Segment Start: INPUT

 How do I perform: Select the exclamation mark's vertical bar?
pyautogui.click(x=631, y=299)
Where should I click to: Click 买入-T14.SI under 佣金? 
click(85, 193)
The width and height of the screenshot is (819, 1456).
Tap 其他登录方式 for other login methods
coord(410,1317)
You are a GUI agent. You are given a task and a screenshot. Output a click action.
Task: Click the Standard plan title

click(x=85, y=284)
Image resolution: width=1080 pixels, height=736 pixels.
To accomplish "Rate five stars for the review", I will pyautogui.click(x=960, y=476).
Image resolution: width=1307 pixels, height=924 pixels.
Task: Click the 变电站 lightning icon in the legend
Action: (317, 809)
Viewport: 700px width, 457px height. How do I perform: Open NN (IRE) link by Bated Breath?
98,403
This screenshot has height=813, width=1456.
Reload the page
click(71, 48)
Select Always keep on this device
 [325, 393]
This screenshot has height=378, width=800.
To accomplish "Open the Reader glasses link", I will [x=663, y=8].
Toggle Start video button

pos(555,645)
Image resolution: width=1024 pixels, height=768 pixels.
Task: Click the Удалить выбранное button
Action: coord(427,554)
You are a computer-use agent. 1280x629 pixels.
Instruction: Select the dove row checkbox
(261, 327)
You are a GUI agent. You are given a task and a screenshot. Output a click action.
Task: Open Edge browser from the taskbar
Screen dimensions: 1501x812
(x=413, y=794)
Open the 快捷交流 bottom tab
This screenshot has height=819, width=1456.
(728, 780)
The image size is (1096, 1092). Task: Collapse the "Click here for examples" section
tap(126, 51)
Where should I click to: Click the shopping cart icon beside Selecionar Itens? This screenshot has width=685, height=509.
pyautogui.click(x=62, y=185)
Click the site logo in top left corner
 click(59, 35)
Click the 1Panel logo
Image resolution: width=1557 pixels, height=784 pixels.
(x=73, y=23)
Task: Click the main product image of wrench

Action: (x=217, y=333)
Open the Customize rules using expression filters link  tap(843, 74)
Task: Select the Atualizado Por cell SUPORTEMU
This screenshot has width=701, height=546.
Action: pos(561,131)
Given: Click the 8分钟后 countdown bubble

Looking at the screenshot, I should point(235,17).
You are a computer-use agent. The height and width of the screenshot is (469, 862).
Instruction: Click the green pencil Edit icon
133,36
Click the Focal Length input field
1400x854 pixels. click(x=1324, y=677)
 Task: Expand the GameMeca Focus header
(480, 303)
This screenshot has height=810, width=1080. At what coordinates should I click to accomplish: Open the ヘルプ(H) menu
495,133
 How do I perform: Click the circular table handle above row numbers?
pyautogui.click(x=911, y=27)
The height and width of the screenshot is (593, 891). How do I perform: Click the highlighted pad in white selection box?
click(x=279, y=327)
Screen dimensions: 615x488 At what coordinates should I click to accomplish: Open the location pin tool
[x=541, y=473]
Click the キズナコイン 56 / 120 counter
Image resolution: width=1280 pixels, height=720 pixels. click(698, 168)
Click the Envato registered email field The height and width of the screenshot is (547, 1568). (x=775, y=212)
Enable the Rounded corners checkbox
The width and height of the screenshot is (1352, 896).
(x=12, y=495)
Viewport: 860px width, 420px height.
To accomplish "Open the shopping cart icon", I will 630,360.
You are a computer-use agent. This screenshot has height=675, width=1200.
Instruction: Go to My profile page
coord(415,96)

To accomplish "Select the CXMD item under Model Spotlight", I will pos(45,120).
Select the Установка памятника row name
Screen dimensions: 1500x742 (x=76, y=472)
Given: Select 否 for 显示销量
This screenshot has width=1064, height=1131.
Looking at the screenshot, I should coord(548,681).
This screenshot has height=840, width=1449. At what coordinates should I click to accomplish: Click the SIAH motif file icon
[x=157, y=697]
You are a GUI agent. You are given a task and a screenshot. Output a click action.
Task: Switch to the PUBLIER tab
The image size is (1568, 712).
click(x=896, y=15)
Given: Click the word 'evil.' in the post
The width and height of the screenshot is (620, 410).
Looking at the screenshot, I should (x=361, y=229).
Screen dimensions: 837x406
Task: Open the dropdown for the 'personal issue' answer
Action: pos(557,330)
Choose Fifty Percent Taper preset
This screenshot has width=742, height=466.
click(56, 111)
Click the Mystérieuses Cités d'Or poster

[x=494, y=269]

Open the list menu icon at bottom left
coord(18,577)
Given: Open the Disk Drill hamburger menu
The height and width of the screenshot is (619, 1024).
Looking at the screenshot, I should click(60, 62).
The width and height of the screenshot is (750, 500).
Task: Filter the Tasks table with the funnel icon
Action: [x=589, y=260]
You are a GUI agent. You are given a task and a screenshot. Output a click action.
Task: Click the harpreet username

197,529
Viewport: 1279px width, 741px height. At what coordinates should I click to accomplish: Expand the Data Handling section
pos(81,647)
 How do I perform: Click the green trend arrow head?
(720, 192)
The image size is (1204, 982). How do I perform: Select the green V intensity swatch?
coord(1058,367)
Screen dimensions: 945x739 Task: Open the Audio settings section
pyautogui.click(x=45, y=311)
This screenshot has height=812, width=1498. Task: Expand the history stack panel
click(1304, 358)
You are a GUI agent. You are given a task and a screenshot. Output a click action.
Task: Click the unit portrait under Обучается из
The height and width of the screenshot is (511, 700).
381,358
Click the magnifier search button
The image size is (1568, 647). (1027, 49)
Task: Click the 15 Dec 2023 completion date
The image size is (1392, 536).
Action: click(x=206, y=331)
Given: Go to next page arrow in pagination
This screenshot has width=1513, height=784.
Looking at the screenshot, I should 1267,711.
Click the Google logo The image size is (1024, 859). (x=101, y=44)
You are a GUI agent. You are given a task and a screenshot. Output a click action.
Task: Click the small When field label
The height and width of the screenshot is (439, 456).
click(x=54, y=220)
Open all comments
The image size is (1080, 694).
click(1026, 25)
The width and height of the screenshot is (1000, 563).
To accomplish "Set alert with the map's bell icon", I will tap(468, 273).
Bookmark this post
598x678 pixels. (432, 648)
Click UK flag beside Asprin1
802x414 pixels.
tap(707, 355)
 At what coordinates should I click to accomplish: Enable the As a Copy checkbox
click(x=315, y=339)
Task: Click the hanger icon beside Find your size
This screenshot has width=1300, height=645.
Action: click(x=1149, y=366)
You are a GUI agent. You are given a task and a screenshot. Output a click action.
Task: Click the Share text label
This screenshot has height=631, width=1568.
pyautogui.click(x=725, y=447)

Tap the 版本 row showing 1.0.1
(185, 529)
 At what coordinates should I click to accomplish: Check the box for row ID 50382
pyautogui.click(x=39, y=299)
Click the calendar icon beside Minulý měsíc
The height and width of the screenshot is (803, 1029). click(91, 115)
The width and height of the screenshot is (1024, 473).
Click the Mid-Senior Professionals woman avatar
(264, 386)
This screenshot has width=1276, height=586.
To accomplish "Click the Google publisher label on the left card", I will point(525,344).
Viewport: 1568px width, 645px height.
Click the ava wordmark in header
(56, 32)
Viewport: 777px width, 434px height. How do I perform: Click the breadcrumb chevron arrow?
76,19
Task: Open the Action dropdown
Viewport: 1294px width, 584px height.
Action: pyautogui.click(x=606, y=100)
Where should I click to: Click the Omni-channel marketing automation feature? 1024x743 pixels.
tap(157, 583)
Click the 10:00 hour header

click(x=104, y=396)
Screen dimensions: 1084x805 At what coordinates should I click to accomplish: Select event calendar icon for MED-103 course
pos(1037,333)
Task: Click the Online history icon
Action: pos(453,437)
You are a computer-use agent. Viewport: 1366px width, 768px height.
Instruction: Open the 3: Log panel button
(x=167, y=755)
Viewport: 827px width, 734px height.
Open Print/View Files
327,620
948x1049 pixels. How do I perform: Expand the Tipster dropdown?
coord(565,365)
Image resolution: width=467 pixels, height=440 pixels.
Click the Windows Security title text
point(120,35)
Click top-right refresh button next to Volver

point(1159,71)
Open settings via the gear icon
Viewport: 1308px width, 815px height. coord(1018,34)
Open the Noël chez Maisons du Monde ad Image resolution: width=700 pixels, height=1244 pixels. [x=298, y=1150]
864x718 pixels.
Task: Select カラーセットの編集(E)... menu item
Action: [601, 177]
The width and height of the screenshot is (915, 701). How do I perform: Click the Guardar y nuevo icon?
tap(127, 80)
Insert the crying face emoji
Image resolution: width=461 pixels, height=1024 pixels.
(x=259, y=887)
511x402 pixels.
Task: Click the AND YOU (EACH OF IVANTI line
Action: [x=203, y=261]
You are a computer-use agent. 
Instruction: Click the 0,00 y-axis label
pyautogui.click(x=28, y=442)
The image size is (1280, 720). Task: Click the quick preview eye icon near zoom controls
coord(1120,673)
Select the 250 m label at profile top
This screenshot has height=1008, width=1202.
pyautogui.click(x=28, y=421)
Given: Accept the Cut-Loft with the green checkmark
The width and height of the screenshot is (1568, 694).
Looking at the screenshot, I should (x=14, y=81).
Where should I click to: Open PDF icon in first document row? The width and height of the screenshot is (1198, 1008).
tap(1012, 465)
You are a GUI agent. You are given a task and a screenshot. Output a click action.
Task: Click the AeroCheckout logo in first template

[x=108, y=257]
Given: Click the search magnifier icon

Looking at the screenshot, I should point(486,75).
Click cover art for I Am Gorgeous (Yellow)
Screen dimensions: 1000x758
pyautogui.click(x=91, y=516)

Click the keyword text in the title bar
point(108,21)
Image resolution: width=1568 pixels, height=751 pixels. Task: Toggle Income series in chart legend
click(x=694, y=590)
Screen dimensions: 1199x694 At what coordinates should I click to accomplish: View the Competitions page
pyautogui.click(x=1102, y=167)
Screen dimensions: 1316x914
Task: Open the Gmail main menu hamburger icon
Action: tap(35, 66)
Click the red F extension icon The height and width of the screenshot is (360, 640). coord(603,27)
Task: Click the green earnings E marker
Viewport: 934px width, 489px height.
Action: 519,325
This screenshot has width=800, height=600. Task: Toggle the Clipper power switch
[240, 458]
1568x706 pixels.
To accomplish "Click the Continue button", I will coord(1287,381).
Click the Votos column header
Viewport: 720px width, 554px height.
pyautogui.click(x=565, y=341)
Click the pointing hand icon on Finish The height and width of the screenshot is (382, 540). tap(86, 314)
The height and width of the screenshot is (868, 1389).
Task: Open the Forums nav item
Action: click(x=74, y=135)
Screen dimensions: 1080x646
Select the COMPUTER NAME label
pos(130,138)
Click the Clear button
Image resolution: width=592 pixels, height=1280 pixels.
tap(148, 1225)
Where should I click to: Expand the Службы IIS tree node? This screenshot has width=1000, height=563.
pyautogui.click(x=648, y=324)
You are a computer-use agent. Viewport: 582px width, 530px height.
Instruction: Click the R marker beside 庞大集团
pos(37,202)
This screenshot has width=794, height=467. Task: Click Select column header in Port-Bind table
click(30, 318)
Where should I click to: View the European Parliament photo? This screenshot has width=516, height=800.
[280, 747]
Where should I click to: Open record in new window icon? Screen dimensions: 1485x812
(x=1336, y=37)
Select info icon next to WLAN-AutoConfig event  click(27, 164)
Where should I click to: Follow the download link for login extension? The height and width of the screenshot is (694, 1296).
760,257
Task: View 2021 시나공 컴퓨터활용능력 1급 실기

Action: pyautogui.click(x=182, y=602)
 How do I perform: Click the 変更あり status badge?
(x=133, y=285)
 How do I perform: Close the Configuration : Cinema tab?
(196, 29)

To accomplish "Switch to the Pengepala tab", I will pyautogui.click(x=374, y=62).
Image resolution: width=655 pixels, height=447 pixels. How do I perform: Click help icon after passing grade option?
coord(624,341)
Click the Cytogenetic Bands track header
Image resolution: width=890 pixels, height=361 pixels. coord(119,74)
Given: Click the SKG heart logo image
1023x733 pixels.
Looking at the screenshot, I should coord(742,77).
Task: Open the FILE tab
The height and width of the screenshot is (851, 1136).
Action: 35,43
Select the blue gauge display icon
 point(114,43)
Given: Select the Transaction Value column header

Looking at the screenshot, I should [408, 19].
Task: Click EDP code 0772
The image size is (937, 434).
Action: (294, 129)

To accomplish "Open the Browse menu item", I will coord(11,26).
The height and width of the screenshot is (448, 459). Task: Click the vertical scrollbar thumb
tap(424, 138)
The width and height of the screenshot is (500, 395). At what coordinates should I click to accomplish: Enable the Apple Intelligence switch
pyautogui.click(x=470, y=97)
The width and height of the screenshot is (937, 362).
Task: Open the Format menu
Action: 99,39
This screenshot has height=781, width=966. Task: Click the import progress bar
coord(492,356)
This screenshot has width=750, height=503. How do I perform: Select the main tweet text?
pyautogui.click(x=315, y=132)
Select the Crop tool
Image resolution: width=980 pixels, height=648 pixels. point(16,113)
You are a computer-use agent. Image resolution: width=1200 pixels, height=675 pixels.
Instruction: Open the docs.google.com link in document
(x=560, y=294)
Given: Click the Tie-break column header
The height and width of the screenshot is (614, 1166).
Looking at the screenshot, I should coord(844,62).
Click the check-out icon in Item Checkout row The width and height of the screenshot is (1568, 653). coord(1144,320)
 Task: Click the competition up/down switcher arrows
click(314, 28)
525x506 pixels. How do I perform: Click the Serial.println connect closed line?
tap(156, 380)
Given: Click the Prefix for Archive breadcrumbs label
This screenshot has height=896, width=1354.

Segment End: INPUT

What are the lines, exactly as written above, from the line with "This screenshot has height=840, width=1449." to the line with "Given: Click the word 'evil.' in the post", both included? Output only those.

• _EXERCISE RESULT_:
This screenshot has height=840, width=1449. At what coordinates should I click to accomplish: Click the SIAH motif file icon
[x=157, y=697]
You are a GUI agent. You are given a task and a screenshot. Output a click action.
Task: Switch to the PUBLIER tab
The image size is (1568, 712).
click(x=896, y=15)
Given: Click the word 'evil.' in the post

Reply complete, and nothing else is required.